What this task involves
Read through the listing below and copy each line in which the word "coordinates" occurs.
★ ★ ★ ★ ★
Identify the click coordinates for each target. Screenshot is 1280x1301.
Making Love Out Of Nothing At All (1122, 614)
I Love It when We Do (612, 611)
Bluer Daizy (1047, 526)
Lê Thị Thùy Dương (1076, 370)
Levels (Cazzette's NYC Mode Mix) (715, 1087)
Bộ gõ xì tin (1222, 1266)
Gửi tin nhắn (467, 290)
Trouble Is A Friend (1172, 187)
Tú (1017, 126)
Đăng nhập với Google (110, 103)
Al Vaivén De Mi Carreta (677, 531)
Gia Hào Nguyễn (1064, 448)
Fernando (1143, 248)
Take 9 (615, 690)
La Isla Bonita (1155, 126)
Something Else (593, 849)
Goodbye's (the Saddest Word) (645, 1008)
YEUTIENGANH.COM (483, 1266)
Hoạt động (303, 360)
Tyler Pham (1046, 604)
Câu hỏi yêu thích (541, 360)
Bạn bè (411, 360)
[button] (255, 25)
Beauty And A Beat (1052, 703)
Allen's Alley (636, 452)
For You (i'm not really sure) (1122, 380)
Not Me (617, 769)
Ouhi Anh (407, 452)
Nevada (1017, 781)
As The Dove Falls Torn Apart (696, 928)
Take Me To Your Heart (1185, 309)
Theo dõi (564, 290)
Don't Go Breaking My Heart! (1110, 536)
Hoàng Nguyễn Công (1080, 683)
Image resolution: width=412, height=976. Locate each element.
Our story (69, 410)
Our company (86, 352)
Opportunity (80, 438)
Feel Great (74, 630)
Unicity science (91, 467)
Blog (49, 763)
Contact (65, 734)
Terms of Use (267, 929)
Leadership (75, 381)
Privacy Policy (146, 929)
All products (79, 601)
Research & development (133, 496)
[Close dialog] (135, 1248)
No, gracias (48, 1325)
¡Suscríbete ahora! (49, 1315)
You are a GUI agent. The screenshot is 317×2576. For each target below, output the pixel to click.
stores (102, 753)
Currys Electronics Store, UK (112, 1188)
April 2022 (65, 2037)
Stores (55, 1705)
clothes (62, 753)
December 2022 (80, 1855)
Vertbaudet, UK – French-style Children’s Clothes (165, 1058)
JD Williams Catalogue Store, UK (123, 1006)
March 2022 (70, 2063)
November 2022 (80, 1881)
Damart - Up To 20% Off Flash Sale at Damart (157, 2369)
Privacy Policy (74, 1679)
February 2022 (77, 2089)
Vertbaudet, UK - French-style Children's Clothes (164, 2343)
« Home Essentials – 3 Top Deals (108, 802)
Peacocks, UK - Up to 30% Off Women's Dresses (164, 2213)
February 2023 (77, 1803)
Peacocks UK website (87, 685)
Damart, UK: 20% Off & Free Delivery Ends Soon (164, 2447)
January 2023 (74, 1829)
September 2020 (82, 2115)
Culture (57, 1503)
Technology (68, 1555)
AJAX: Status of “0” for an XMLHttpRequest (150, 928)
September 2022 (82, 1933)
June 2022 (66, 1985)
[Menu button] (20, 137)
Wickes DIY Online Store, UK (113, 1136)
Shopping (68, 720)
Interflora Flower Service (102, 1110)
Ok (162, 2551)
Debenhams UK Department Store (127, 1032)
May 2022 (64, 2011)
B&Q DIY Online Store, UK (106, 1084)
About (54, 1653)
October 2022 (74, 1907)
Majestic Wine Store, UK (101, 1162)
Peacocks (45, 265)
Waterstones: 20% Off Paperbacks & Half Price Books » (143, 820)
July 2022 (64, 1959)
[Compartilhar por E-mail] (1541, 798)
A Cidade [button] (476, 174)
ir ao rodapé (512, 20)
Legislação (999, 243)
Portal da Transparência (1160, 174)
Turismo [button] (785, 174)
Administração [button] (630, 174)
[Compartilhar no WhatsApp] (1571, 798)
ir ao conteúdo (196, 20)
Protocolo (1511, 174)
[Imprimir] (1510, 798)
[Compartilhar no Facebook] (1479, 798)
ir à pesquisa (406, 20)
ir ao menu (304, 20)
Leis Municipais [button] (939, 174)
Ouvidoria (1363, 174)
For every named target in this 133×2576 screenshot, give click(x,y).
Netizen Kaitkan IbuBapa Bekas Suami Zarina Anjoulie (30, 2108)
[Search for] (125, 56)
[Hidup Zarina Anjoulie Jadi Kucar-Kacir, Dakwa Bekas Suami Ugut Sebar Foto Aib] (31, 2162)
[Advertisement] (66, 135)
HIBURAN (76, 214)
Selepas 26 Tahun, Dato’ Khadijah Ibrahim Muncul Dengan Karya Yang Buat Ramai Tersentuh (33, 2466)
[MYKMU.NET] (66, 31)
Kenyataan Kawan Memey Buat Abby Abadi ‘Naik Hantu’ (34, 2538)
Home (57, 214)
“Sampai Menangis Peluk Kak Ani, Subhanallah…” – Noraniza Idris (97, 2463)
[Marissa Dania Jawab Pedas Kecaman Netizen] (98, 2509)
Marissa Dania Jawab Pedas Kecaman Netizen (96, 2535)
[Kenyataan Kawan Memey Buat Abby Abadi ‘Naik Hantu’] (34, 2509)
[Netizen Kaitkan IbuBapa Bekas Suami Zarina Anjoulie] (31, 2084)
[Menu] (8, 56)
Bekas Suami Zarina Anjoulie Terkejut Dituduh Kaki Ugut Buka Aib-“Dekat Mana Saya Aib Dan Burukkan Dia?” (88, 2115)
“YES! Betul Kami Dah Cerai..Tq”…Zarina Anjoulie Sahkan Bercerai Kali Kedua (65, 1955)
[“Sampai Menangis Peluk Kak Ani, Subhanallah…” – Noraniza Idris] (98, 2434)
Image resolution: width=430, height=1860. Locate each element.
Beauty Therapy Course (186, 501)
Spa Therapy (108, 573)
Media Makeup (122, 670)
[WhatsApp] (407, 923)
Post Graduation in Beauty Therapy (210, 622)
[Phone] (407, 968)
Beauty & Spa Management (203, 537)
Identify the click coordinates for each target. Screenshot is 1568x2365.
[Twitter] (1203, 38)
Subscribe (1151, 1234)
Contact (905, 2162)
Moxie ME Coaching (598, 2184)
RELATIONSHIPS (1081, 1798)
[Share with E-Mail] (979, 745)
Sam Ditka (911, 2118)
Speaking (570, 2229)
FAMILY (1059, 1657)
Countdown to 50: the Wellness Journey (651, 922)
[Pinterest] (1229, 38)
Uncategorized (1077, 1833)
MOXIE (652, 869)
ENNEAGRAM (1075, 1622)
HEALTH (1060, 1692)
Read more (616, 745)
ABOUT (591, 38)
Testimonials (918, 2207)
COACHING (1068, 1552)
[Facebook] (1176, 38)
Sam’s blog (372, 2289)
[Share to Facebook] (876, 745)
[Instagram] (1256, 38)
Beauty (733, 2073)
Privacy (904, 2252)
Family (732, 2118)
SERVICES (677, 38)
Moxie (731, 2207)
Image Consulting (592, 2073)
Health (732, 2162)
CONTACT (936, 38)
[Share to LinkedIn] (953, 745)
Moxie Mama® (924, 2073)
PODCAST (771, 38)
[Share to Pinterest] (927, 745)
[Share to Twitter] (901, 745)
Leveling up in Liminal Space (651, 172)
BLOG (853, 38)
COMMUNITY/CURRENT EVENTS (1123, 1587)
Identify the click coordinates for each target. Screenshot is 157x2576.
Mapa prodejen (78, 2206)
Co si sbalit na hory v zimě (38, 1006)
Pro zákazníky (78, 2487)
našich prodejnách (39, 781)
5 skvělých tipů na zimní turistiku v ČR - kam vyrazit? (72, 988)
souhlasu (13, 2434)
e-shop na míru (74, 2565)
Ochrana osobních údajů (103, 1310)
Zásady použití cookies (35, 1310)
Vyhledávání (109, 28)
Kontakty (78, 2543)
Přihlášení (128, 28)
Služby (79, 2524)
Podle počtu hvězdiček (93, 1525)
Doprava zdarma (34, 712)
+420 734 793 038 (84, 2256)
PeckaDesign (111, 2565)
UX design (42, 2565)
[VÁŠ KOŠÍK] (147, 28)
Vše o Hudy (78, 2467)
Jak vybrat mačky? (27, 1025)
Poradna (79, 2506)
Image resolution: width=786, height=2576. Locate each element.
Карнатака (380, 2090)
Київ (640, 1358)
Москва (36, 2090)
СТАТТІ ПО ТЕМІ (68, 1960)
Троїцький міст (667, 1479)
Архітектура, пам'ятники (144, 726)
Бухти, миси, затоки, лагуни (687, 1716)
★ ★ ★ ★ ★
Answer to the exercise
Identify the click coordinates for each target. Screenshot is 1280x1301.
Identify the click coordinates for each target. Screenshot is 1568x2365.
Identify the click coordinates for each target. Screenshot is 157x2576.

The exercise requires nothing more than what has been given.